この研究成果は、AsHES 2020 @ Zoom によるオンライン会議で今週の火曜日に発表しました タイトルは Performance Evaluation of Pipelined Communication Combined with Computation in OpenCL Programming on FPGAです。

直近の研究成果なので論文は IEEE Xplore にまだ公開されていないですが、近日中に公開されますので、詳細を知りたい方は是非ご一読下さい。

おまけ: BSP を改造してみたい方へ

本記事では BSP の改造について割と軽く話してしまいましたが、正直言うと中々はまりどころが多くてしんどいです。

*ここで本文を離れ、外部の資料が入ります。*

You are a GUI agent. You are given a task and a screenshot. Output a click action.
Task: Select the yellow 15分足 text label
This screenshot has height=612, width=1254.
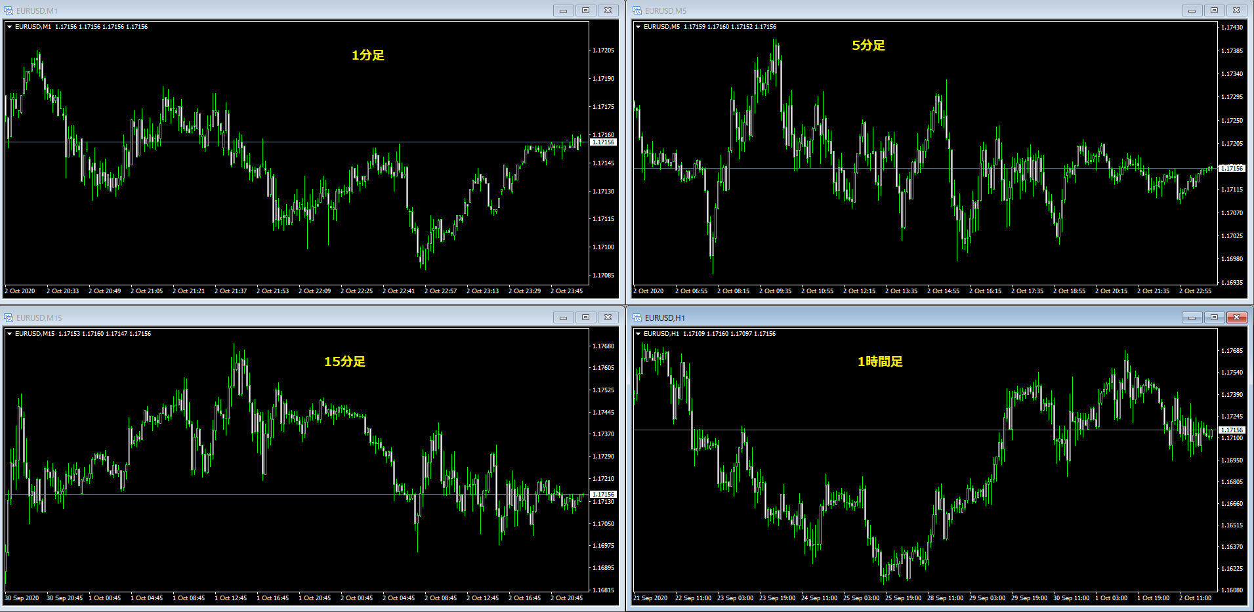345,361
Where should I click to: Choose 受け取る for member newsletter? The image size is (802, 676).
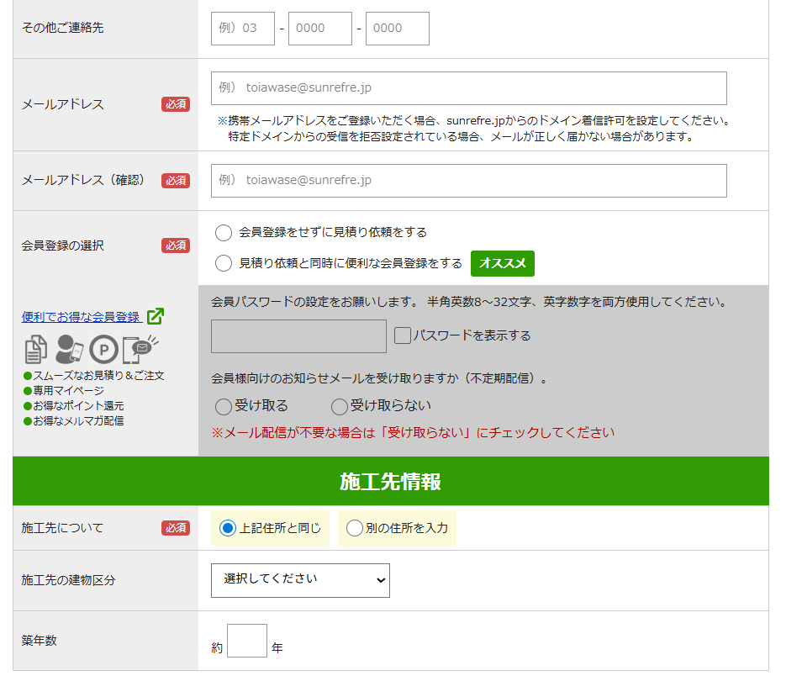click(224, 407)
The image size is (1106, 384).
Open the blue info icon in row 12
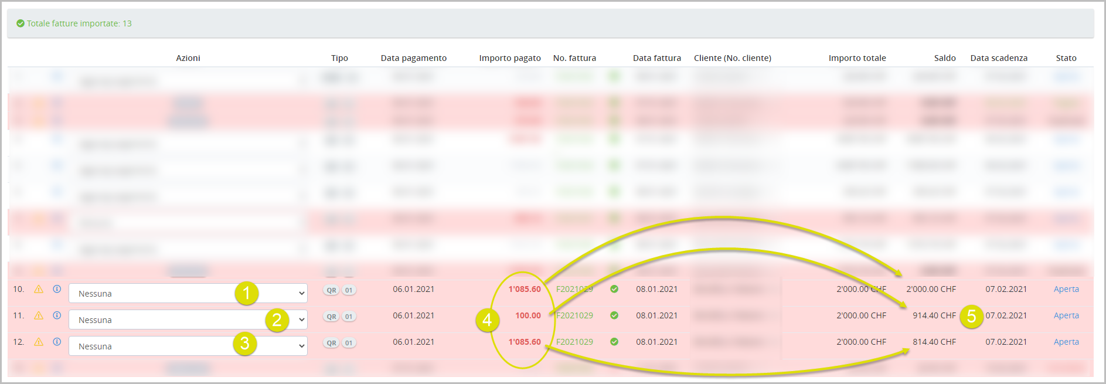(57, 342)
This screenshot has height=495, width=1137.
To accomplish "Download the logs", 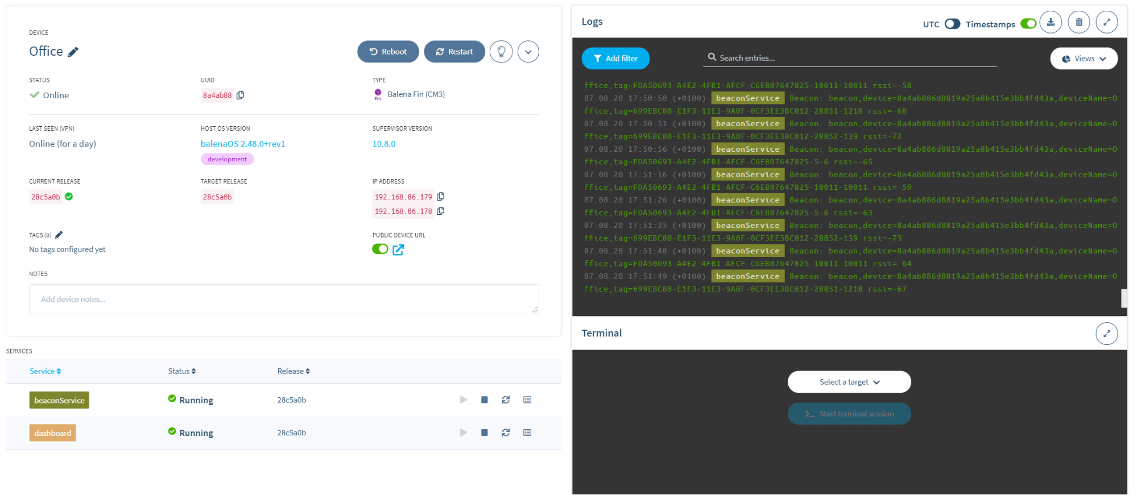I will (1051, 23).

筆者の同僚が BSP を改造する際に役に立つ Tips をまとめてくれたので、BSP の改造に興味のある方は参考にしてみて下さい。

注意: BSP の改造は完全に自己責任でお願い致します。

まとめ

本記事は、FPGA を導入した国内スパコンである Cygnus をしっかりと使い倒すには様々な課題があることについて触れ、そのうちの 1 つである「計算科学の研究者・開発者がなるべく利用しやすく、かつ高性能なデバイス間データ転送」についての研究事例を紹介しました。

次はいよいよ最終回ですが、そこでは現在取り組んでいる課題や今後の展望について (記事に書ける範囲でですが) 紹介していきたいと思います。どうぞお楽しみに。